La nuova rete mobile ultra veloce permetterà una serie di innovazioni dal settore dei trasporti a quello della sanità e del turismo

5G
Interno di un'ambulanza connessa (foto dal sito della Croce rossa italiana)

Se al momento si parla solo di sperimentazioni da parte delle principali linee di telefonia mobile, è certo che il futuro delle comunicazioni e non solo è del 5G. Grazie ad infrastrutture adeguate, infatti, la nuova rete mobile ultraveloce permetterà che diventino normali cose come l’auto a guida autonoma, il comando a distanza di robot industriali o i videogiochi multiplayer interattivi in realtà aumentata. Insomma, le comunicazioni i trasporti e tanti altri aspetti della nostra vita saranno rivoluzionati.

I campi d’applicazione
Nel settore dei trasporti, ad esempio, l’innovazione principale che permetterà il 5G sarà quella delle auto a guida autonoma. Una centrale di controllo operativa, ad esempio, potrà comandare a distanza decine di auto per il car sharing che potremo prenotare e trovare al momento opportuno dove ne abbiamo bisogno, oppure si potranno controllare a distanza dei droni per raccogliere immagini o installare telecamere mobili nelle stazioni o in altri punti di interesse pronte a inviare a una centrale di controllo di Polizia tutte le immagini e le informazioni che permettano di intervenire prontamente in caso di bisogno. Sarà più facile, tramite dei sensori, monitorare lo stato di salute di edifici e infrastrutture soprattutto nei territori a maggior rischio sismico.

Le ambulanze del futuro
Nuove possibilità anche nel campo sanitario grazie all’ambulanza connessa, una sperimentazione tra la Croce Rossa di Milano e un’importante compagnia telefonica. Come spiega l’associazione, le tecnologie presenti sul mezzo di soccorso miglioreranno le prestazioni offerte dagli operatori che si occupano del sistema di emergenza-urgenza. «La tecnologia 5G, infatti, consente una condivisione istantanea dell’intervento sia con Areu (Azienda Regionale Emergenza Urgenza) che con l’ospedale di riferimento garantendo l’accesso al soccorso e ai trattamenti nel minor tempo possibile».Si potranno effettuare, dall’ambulanza, videochiamate in altissima risoluzione che permetteranno alla centrale operativa dell’Areu di monitorare nel dettaglio le condizioni del paziente. «La stessa tecnologia – inoltre –  potrà essere utilizzata dal medico dell’ospedale che avrà la possibilità di effettuare una diagnosi da remoto prima ancora che il paziente arrivi in ospedale, riducendo così i tempi di intervento».

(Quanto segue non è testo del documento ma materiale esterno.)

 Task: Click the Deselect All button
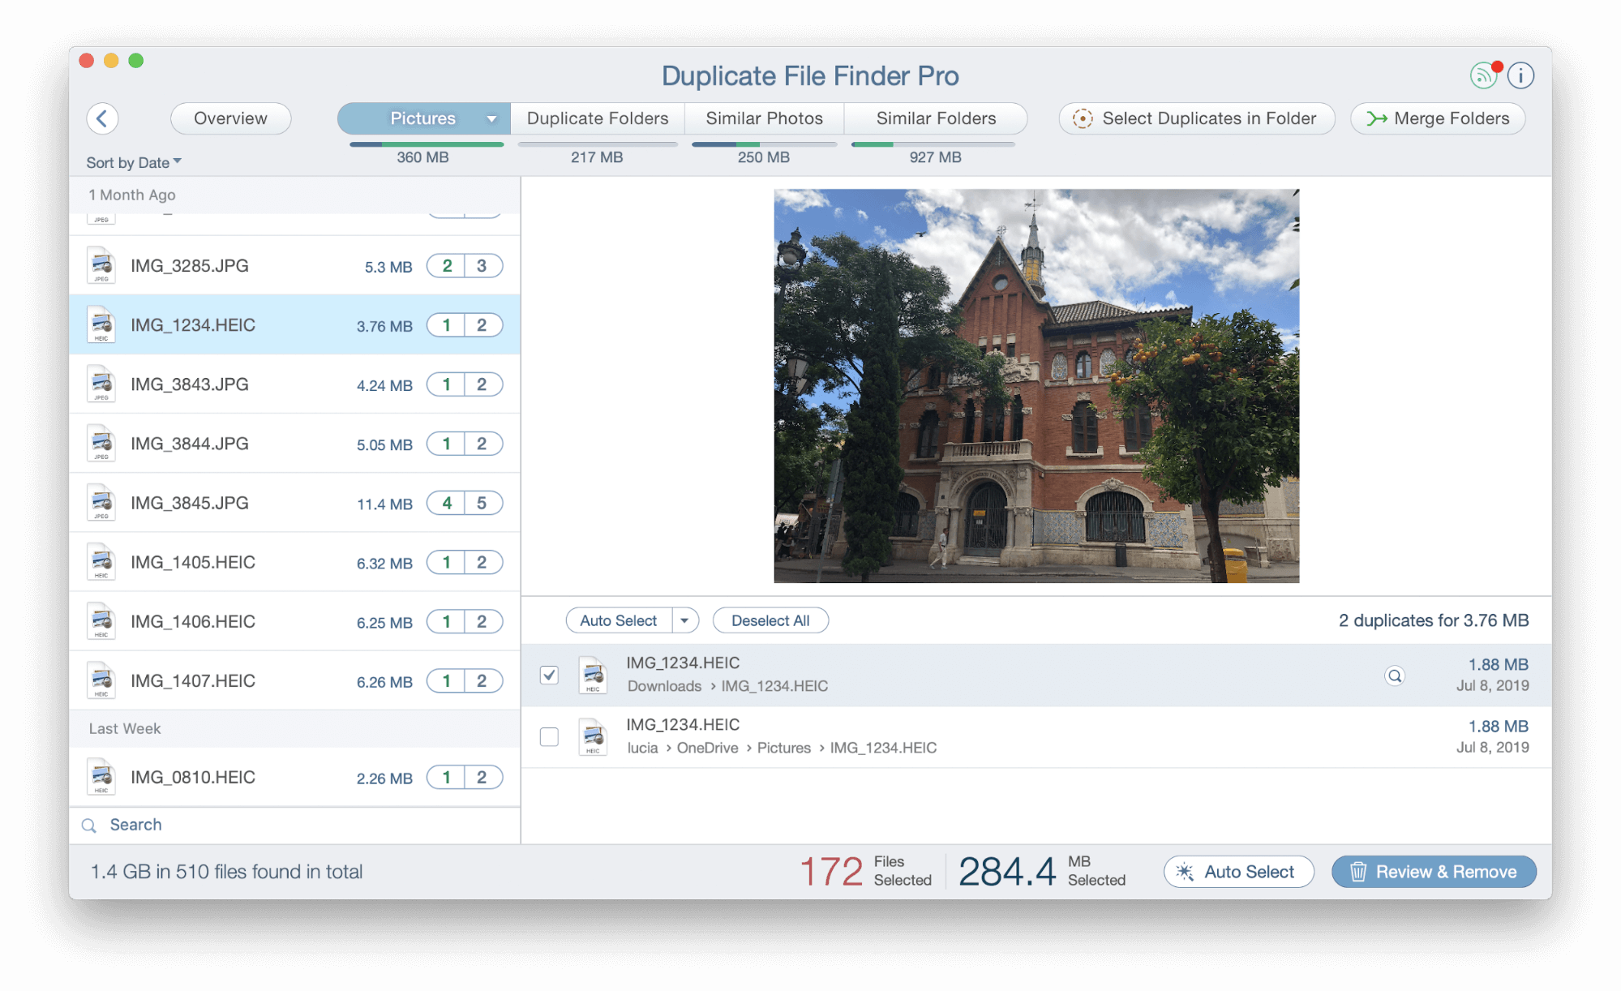[769, 620]
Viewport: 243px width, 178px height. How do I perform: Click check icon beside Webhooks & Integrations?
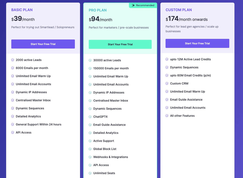click(x=90, y=157)
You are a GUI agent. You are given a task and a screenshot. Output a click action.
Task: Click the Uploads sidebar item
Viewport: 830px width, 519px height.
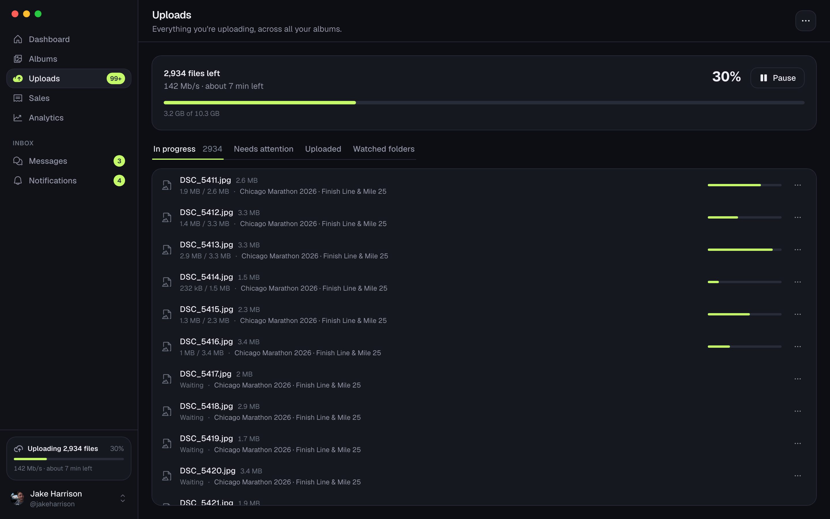tap(69, 79)
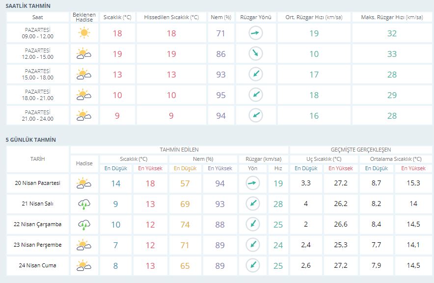Click the 5 GÜNLÜK TAHMİN section heading
Image resolution: width=434 pixels, height=283 pixels.
(x=30, y=140)
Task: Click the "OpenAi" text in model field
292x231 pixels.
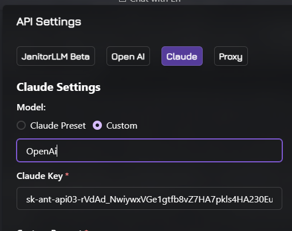Action: tap(41, 152)
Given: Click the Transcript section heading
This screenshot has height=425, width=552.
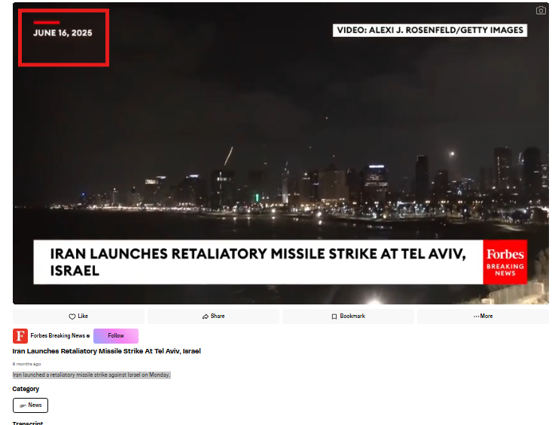Looking at the screenshot, I should click(x=27, y=423).
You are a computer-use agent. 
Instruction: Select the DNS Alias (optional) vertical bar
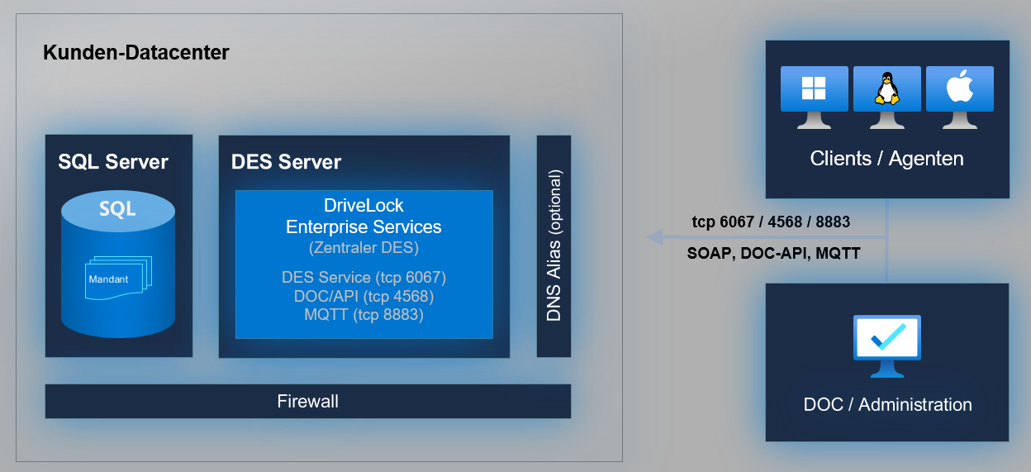point(554,246)
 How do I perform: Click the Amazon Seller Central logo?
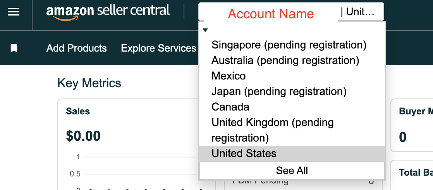click(x=108, y=11)
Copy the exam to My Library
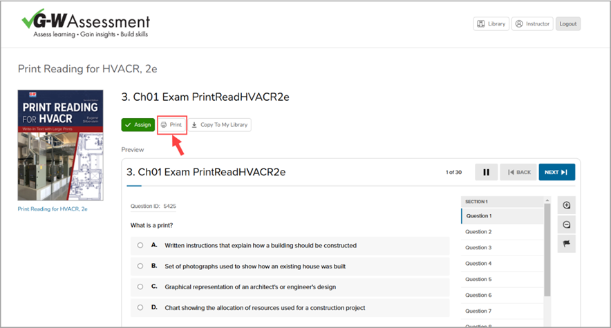Viewport: 611px width, 328px height. [220, 125]
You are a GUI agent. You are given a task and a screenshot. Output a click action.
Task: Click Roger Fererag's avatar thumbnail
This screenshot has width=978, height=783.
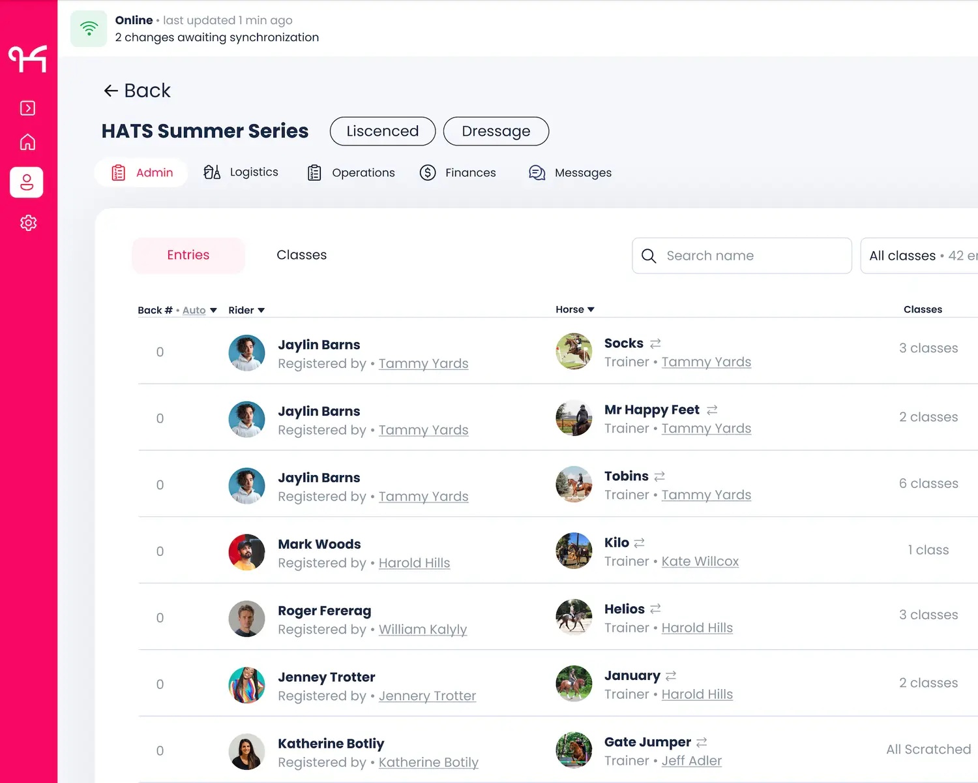tap(246, 619)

Realtà aumentata e turismo
Infine, grazie alla realtà aumentata, i cittadini potranno, ad esempio, vedere come si presenterà una zona della propria città soggetta a lavori, oppure vedere come si presentavano, secoli fa, città come Roma o Milano e osservare “da vicino” edifici che non esistono più. O come a Matera, capitale europea della cultura 2019, che attraverso la realtà virtuale permetterà di visitare in remoto alcuni tra i principali luoghi d’interesse storico.